2週間が経って、星川が学校に来る最後の日に、オレはお別れ会を提案したんだ。

最後に星川には笑っていてほしかった。岬小学校の5年2組で良かったって、思っていてほしかったんだ。


オレも最後に悲しい顔は見せたくなかった。

星川に振られたって言っていた風馬も、オレと同じ思いなのか、悲しい顔はしていなかった。


最後の星川の挨拶では、クラスの女子が何人か泣いていたけど、オレと風馬と星川も泣いていなかった。


そして星川は感謝の気持ちですって言って、クラスの全員に鉛筆を2本ずつプレゼントしてくれた。
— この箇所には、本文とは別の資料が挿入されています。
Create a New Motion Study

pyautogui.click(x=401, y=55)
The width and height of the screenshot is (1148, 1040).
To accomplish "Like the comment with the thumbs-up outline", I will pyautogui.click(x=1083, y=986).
「わたしは東京に行ってからも、この5年2組のことは絶対に忘れません。

みんなはわたしの大切な仲間たちです」


オレは告白をすることができなかったけど、最後に星川にはどうしても伝えたいことがあって、星川のところに行った。


「祥平、どうしたの」


「あのさ星川、オレのこと委員長に推薦してくれてありがとう。

色紙にも書いたけど、向こうでも頑張ってね」


星川はこのときには涙を流していた。


「祥平、今までほんとにほんとにありがとう。

祥平といたら楽しかったよ。絶対に祥平のこと、忘れないからね」


こうして星川は転校していったんだ。